Ben, Your response is spot on. Taking your good advice and moving the station onward.

The Station - by Robert Hastings
by: Ben, KY

A reminder that the joy of life is the journey and not the destination.

Tucked away in our subconscious minds is an idyllic vision. We see ourselves on a long, long trip that almost spans the continent.

We’re traveling by passenger train, and out the windows, we drink in the passing scene of cars on nearby highways, of children waving at a crossing, of cattle grazing on a distant hillside, of smoke pouring from a power plant, of row upon row of corn and wheat, of flatlands and valleys, of mountains and rolling hills, of biting winter and blazing summer and cavorting spring and docile fall.

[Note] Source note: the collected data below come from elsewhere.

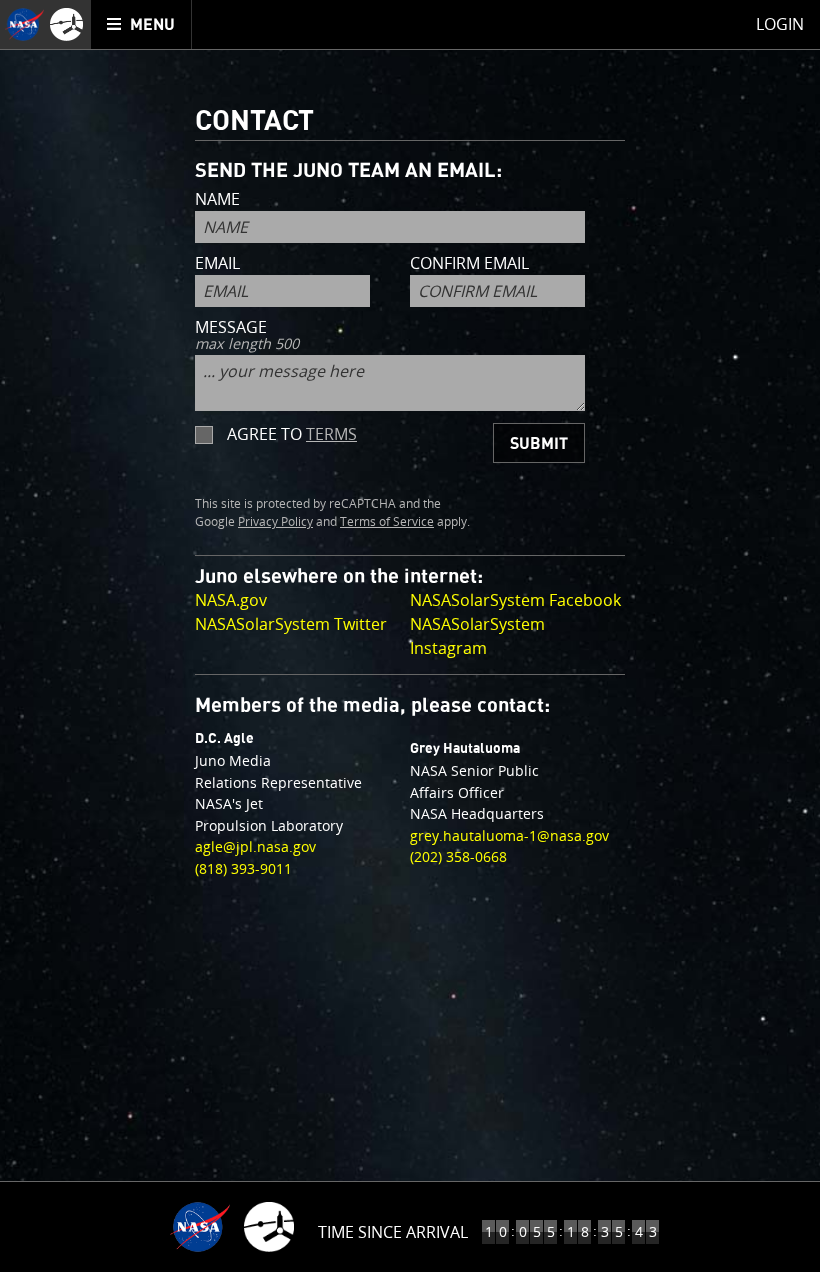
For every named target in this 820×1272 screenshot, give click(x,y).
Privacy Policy (275, 522)
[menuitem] (141, 24)
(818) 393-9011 (243, 868)
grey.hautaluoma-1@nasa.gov (509, 835)
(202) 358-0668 (458, 856)
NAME (217, 200)
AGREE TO (292, 434)
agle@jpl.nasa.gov (255, 846)
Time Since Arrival (393, 1232)
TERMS (331, 434)
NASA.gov (231, 600)
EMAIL (217, 264)
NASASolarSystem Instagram (477, 636)
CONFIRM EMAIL (469, 264)
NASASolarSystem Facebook (515, 600)
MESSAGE (247, 336)
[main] (410, 636)
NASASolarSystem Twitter (291, 624)
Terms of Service (387, 522)
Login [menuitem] (780, 24)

But uppermost in our minds is the final destination. On a certain day at a certain hour, we will pull into the station. There will be bands playing, and flags waving. And once we get there so many wonderful dreams will come true. So many wishes will be fulfilled and so many pieces of our lives finally will be neatly fitted together like a completed jigsaw puzzle.

How restlessly we pace the aisles, damning the minutes for loitering … waiting, waiting, waiting, for the station.

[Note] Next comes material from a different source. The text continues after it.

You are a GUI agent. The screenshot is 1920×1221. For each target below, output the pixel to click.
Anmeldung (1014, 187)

However, sooner or later we must realize there is no one station, no one place to arrive at once and for all. The true joy of life is the trip. The station is only a dream. It constantly outdistances us.

"When we reach the station that will be it!" we cry. Translated it means, "When I’m 18, that will be it! When I buy a new 450 SL Mercedes Benz, that will be it! When I put the last kid through college, that will be it! When I have paid off the mortgage, that will be it! When I win a promotion, that will be it! When I reach the age of retirement, that will be it! I shall live happily ever after!"

Unfortunately, once we get it, then it disappears. The station somehow hides itself at the end of an endless track.

"Relish the moment" is a good motto, especially when coupled with Psalm 118:24: "This is the day which the Lord hath made; we will rejoice and be glad in it." It isn’t the burdens of today that drive men mad. Rather, it is regret over yesterday or fear of tomorrow. Regret and fear are twin thieves who would rob us of today.

So, stop pacing the aisles and counting the miles. Instead, climb more mountains, eat more ice cream, go barefoot oftener, swim more rivers, watch more sunsets, laugh more, and cry less. Life must be lived as we go along. The station will come soon enough.

This has been my go-to piece many times. I hope you enjoy it also.